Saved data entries
▼

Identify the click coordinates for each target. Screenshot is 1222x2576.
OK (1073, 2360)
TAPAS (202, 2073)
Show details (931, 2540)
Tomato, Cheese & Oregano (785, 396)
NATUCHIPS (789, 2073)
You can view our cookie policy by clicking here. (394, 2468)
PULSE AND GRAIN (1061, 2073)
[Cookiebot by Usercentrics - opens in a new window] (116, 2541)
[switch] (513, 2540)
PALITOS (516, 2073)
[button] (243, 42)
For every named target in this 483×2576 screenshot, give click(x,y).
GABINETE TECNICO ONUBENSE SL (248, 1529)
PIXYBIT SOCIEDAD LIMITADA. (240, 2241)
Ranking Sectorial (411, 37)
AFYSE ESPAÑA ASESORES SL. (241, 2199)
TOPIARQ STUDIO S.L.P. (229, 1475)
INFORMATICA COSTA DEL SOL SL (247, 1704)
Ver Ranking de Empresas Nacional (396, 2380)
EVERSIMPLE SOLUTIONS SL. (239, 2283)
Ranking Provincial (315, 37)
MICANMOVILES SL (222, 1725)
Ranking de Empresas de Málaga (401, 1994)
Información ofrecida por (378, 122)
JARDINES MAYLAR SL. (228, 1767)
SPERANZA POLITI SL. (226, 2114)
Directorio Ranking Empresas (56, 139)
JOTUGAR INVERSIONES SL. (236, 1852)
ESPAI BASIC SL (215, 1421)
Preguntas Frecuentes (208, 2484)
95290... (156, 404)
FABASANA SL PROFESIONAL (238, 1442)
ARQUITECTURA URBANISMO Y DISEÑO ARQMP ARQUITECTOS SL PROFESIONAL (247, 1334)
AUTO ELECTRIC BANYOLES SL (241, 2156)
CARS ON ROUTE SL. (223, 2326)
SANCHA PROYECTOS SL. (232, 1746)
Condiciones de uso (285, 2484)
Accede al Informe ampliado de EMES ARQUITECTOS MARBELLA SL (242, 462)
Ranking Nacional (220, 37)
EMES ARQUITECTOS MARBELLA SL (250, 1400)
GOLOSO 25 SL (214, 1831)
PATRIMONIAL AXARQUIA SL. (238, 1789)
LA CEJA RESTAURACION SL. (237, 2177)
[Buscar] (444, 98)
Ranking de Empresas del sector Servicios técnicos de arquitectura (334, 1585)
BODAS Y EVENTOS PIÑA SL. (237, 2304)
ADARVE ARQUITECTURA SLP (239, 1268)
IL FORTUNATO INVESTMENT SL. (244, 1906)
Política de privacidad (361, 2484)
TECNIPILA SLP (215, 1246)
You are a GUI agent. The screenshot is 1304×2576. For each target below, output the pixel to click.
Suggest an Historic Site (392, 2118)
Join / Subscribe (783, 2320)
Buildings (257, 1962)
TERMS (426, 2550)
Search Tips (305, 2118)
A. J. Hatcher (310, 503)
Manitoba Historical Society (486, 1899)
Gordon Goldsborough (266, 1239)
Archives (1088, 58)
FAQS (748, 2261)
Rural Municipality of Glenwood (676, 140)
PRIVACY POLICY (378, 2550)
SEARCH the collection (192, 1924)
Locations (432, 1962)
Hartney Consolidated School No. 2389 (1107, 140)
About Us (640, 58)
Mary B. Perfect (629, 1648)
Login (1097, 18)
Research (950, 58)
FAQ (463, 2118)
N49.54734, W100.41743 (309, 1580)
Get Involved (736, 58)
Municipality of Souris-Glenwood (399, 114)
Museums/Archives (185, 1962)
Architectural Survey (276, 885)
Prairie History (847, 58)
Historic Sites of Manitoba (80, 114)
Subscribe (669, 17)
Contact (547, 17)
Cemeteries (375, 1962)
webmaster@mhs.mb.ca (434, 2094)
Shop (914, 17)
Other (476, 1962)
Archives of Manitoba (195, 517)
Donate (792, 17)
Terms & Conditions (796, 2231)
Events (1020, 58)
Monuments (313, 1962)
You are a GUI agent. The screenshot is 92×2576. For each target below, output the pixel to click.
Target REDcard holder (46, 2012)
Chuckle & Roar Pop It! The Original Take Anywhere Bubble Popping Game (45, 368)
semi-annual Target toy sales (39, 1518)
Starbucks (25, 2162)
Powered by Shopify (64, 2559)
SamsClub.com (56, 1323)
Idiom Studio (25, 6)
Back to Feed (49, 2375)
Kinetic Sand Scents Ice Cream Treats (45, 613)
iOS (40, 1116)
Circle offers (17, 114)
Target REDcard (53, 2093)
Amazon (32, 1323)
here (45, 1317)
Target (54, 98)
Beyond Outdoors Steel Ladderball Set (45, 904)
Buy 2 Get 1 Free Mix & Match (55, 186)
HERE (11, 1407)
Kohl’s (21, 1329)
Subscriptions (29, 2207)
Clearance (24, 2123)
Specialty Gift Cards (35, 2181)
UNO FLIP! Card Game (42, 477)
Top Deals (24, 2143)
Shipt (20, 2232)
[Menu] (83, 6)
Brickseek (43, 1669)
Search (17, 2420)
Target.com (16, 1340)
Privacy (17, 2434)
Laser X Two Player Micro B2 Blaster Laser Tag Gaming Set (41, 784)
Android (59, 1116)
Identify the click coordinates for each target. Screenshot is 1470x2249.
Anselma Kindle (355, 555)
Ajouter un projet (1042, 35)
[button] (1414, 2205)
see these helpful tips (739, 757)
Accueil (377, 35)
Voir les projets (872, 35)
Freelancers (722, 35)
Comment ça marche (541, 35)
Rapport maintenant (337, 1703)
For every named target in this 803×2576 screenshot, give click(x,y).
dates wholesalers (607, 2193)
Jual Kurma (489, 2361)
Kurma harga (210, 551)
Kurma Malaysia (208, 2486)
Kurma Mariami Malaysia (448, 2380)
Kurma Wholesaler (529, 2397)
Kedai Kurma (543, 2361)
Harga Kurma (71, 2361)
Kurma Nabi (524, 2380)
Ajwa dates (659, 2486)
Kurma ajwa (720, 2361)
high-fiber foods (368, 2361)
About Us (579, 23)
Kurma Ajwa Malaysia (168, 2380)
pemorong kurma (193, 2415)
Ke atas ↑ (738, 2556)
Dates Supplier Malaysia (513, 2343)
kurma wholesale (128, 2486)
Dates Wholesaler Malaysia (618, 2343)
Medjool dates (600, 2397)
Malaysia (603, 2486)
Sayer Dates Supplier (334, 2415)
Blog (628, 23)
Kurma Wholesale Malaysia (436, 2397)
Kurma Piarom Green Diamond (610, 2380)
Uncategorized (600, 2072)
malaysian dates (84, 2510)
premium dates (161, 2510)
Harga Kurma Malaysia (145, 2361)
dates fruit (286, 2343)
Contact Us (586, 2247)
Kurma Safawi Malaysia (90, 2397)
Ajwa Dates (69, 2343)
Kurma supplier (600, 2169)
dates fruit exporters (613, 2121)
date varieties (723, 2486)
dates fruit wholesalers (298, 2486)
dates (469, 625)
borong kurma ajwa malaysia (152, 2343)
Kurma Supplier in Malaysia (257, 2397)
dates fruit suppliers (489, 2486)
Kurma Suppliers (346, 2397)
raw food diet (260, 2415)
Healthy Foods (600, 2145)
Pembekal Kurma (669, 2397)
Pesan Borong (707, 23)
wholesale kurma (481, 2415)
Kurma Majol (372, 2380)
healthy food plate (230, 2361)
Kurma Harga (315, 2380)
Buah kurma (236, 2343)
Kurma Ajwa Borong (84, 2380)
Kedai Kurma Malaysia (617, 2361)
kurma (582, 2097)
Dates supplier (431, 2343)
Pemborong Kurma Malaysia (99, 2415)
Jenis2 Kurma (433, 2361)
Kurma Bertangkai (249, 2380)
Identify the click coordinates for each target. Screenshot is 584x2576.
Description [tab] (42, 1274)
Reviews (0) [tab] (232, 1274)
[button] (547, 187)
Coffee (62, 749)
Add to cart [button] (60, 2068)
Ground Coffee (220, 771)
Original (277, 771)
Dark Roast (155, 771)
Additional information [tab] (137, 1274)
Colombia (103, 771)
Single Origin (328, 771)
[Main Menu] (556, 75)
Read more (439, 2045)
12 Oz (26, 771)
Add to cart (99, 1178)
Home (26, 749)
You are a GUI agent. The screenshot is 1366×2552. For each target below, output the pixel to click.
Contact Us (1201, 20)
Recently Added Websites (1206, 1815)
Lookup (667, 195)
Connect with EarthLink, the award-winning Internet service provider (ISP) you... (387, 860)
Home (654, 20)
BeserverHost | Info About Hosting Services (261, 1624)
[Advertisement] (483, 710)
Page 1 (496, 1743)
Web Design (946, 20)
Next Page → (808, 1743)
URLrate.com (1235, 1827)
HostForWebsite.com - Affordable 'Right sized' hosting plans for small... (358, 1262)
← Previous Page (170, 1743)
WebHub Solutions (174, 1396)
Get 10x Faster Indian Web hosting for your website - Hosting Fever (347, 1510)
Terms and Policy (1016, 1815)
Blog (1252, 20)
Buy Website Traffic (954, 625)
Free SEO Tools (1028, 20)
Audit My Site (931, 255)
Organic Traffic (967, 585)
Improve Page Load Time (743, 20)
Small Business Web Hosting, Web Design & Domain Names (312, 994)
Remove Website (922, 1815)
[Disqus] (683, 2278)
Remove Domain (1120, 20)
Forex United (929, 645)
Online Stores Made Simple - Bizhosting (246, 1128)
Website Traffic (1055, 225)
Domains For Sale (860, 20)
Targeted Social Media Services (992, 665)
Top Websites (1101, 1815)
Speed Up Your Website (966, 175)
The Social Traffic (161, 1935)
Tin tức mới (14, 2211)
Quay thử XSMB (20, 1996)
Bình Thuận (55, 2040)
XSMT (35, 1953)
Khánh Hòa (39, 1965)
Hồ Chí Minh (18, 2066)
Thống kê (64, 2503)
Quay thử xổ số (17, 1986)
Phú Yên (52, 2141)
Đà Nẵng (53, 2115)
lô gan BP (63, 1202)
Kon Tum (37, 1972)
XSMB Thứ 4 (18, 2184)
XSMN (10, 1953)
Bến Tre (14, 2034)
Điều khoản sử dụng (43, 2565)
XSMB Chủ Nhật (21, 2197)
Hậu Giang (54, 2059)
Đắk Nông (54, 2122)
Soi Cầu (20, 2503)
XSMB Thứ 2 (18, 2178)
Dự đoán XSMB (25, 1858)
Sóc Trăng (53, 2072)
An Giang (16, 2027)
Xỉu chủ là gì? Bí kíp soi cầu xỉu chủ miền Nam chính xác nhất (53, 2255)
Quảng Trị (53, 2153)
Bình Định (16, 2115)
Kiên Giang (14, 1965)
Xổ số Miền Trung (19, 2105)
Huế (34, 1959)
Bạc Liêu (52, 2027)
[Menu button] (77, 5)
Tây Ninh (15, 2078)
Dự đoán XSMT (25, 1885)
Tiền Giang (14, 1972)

▲

Working from the entries above, return all lines that contain "button".

Task result —
[button] (243, 42)
[button] (1414, 2205)
[button] (547, 187)
Add to cart [button] (60, 2068)
[Menu button] (77, 5)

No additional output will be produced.